## Assignment
Restate word for word the lines of the material below, from the line with "At what coordinates should I click to accomplish: Select" to the line with "The image size is (1078, 767).", both lines included, and no others.
*** Begin section ***
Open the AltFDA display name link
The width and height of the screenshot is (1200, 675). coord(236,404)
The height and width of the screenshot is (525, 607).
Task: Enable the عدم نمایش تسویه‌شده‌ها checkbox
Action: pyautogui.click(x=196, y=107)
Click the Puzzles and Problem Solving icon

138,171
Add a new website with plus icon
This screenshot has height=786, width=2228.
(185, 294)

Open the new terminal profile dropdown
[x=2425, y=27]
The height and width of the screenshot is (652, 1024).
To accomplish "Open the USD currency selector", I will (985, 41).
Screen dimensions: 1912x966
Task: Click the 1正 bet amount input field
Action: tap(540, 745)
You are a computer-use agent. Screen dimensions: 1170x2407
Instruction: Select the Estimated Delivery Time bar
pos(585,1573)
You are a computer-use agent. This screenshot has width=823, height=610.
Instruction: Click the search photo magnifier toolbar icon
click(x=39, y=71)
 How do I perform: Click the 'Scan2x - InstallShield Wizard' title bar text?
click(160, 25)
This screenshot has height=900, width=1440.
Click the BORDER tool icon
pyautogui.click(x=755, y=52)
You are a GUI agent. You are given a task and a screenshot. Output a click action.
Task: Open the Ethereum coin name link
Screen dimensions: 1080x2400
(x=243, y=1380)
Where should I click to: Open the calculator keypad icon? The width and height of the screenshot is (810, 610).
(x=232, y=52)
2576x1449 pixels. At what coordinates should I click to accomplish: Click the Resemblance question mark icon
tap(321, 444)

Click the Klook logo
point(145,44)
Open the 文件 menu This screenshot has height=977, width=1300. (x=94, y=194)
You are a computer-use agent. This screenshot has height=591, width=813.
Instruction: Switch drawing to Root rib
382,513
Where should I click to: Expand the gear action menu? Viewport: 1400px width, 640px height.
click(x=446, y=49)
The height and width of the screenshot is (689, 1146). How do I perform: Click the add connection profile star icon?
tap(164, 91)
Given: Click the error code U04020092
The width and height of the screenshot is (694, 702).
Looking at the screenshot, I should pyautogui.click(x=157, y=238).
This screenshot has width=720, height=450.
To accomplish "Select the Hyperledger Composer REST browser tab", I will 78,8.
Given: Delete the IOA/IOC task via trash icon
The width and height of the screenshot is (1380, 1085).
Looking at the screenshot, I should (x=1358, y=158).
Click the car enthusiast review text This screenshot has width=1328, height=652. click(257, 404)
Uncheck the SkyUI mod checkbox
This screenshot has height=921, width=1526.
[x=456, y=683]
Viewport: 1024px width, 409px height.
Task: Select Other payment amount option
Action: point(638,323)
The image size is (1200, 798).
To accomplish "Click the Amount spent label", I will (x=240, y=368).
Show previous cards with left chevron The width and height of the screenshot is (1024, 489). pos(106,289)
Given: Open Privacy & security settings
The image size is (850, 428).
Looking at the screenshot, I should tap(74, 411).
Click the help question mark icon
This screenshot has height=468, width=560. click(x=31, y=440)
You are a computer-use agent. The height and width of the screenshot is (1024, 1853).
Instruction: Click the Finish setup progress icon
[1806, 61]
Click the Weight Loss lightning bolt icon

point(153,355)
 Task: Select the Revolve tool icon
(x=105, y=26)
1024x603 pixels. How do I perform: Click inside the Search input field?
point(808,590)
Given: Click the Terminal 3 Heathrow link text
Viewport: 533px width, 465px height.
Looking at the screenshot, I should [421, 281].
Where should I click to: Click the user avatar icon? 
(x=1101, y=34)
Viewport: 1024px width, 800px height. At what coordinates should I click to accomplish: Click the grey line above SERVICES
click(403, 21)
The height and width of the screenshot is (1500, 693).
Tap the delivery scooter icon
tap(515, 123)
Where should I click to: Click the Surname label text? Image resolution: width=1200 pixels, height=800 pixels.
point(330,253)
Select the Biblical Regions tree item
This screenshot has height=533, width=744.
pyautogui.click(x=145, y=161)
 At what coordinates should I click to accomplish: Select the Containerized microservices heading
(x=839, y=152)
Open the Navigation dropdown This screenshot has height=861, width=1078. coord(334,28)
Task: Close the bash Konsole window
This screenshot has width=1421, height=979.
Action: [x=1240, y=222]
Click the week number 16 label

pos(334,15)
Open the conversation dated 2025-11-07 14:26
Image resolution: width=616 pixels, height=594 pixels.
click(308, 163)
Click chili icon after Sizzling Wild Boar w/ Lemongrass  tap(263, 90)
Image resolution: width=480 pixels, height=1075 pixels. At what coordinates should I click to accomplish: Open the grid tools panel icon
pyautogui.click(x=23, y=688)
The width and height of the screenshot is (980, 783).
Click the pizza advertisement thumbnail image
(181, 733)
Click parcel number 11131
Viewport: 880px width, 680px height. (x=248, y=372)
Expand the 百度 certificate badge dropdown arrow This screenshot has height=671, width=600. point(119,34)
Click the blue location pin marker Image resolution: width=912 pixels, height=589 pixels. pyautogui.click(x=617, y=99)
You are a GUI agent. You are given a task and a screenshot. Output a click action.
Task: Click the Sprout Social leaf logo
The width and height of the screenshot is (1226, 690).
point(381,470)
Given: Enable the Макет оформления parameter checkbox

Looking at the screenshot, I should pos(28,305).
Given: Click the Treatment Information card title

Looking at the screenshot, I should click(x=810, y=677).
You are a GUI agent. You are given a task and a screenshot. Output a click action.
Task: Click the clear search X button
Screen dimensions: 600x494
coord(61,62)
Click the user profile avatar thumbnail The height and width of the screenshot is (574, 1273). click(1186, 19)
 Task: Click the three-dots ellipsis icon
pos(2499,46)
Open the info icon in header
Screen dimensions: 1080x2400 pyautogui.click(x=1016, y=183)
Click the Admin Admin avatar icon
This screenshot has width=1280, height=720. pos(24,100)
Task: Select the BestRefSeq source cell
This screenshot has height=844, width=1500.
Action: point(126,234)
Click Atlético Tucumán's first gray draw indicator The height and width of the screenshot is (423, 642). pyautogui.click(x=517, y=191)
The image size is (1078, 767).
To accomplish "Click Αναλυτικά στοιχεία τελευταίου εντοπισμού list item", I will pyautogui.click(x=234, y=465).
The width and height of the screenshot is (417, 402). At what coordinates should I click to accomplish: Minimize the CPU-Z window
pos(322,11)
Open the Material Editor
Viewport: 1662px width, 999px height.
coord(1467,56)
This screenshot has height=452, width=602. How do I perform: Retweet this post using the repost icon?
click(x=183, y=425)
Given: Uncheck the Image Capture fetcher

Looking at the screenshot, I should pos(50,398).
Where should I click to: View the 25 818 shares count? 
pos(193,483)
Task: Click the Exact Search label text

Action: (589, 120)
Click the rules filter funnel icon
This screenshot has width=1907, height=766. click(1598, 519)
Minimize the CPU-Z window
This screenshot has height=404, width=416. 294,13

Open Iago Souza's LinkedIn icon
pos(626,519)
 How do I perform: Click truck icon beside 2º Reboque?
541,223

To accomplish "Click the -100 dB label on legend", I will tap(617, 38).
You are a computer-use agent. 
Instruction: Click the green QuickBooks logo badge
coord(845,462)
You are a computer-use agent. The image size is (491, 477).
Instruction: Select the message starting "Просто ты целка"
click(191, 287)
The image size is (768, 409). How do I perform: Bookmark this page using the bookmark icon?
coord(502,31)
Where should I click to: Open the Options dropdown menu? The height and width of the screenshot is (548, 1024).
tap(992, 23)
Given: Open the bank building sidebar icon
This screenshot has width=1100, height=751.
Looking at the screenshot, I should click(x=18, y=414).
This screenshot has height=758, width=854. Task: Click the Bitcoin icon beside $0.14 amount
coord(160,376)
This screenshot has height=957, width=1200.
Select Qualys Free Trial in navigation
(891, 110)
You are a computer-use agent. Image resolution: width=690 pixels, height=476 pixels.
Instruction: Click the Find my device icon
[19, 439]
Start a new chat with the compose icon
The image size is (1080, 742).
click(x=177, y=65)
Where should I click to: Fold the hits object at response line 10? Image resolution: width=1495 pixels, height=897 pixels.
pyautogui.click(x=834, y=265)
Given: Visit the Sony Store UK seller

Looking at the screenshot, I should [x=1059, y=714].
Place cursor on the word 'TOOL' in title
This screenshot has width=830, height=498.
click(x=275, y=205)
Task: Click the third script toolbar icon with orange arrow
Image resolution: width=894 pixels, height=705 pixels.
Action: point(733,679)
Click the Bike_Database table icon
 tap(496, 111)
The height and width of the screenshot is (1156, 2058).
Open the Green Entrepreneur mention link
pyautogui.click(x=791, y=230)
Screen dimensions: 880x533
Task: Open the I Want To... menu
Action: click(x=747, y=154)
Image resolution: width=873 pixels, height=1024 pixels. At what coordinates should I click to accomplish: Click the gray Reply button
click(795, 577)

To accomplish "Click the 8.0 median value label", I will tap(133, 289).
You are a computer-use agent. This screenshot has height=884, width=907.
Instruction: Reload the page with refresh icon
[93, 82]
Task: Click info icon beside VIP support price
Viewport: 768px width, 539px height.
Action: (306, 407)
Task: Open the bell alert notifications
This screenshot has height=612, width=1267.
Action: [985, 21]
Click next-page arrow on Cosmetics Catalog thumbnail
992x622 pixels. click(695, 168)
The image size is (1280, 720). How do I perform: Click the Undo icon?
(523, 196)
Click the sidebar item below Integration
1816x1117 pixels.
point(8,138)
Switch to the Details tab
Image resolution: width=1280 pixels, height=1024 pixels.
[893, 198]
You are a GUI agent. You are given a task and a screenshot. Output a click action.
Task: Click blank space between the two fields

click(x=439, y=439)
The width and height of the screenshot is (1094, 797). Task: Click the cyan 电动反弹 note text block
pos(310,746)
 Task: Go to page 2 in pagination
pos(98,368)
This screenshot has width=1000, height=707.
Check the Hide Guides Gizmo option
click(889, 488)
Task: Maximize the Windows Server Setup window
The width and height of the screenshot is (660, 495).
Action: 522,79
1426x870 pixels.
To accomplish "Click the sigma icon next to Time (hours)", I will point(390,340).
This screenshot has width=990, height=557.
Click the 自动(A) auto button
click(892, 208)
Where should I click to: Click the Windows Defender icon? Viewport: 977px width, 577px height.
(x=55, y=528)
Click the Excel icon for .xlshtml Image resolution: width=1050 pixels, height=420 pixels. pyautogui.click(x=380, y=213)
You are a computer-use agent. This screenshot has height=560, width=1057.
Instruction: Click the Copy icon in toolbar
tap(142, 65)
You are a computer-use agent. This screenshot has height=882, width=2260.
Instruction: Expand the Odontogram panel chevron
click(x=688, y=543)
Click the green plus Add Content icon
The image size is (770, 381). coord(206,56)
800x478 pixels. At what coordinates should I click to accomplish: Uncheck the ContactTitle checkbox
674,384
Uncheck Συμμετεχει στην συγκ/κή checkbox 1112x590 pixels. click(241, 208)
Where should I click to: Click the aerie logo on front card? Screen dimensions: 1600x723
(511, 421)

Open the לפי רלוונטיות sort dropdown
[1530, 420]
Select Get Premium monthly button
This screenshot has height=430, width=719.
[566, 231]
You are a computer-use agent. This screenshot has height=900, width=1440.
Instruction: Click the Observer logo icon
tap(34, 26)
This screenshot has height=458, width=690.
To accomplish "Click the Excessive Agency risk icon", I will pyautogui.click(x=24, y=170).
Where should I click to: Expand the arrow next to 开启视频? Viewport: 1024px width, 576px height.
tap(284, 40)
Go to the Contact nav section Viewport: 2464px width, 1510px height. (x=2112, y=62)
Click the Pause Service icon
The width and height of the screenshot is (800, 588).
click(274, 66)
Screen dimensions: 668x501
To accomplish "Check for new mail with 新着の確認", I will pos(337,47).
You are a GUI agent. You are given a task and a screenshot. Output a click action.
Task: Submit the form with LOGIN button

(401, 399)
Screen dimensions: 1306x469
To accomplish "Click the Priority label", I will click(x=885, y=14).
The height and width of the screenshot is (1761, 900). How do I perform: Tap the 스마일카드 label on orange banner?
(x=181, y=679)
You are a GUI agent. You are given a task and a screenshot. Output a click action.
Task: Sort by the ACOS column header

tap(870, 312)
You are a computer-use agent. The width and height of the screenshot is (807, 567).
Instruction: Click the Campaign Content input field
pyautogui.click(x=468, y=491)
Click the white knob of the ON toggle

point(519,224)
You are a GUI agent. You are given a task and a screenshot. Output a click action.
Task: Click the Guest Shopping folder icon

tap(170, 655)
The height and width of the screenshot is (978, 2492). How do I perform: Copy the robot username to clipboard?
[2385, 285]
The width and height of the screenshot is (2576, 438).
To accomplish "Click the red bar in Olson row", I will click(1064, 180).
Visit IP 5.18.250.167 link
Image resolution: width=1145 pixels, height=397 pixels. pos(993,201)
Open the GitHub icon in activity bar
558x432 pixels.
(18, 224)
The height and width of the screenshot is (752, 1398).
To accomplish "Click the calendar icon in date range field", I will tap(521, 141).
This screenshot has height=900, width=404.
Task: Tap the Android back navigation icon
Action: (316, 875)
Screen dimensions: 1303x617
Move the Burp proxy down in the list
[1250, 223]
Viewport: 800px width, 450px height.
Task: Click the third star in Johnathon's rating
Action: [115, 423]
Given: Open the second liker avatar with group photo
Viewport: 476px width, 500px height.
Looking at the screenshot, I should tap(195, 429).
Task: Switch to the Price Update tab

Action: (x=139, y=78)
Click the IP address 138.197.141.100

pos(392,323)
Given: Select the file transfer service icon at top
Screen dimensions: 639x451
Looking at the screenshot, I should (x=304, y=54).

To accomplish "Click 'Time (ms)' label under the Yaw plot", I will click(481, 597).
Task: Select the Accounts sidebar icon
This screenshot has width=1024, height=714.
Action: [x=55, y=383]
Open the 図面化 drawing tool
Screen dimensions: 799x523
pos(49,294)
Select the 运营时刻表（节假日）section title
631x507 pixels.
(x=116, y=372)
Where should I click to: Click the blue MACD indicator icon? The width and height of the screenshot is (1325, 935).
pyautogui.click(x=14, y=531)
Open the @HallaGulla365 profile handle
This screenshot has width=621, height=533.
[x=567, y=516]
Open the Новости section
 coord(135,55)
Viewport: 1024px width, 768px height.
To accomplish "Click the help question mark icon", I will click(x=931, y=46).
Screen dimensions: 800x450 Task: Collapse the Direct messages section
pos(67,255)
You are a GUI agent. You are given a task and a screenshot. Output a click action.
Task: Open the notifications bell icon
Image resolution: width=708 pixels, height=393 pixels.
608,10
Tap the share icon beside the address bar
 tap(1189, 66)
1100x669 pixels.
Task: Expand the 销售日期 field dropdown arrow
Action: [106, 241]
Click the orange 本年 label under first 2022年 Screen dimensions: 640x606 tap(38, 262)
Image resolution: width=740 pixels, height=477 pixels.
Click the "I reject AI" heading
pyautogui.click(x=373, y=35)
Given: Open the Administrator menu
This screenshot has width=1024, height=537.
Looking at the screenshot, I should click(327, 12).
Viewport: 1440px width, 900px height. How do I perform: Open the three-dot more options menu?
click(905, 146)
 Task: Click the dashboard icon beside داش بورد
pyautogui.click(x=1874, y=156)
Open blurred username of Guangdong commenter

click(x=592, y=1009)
*** End section ***
## Written response
 At what coordinates should I click to accomplish: Select the Containerized microservices heading
(x=839, y=152)
Open the Navigation dropdown This screenshot has height=861, width=1078. coord(334,28)
Task: Close the bash Konsole window
This screenshot has width=1421, height=979.
Action: [x=1240, y=222]
Click the week number 16 label

pos(334,15)
Open the conversation dated 2025-11-07 14:26
Image resolution: width=616 pixels, height=594 pixels.
click(308, 163)
Click chili icon after Sizzling Wild Boar w/ Lemongrass  tap(263, 90)
Image resolution: width=480 pixels, height=1075 pixels. At what coordinates should I click to accomplish: Open the grid tools panel icon
pyautogui.click(x=23, y=688)
The width and height of the screenshot is (980, 783).
Click the pizza advertisement thumbnail image
(181, 733)
Click parcel number 11131
Viewport: 880px width, 680px height. (x=248, y=372)
Expand the 百度 certificate badge dropdown arrow This screenshot has height=671, width=600. point(119,34)
Click the blue location pin marker Image resolution: width=912 pixels, height=589 pixels. pyautogui.click(x=617, y=99)
You are a GUI agent. You are given a task and a screenshot. Output a click action.
Task: Click the Sprout Social leaf logo
The width and height of the screenshot is (1226, 690).
point(381,470)
Given: Enable the Макет оформления parameter checkbox

Looking at the screenshot, I should pos(28,305).
Given: Click the Treatment Information card title

Looking at the screenshot, I should click(x=810, y=677).
You are a GUI agent. You are given a task and a screenshot. Output a click action.
Task: Click the clear search X button
Screen dimensions: 600x494
coord(61,62)
Click the user profile avatar thumbnail The height and width of the screenshot is (574, 1273). click(1186, 19)
 Task: Click the three-dots ellipsis icon
pos(2499,46)
Open the info icon in header
Screen dimensions: 1080x2400 pyautogui.click(x=1016, y=183)
Click the Admin Admin avatar icon
This screenshot has width=1280, height=720. pos(24,100)
Task: Select the BestRefSeq source cell
This screenshot has height=844, width=1500.
Action: point(126,234)
Click Atlético Tucumán's first gray draw indicator The height and width of the screenshot is (423, 642). pyautogui.click(x=517, y=191)
The image size is (1078, 767).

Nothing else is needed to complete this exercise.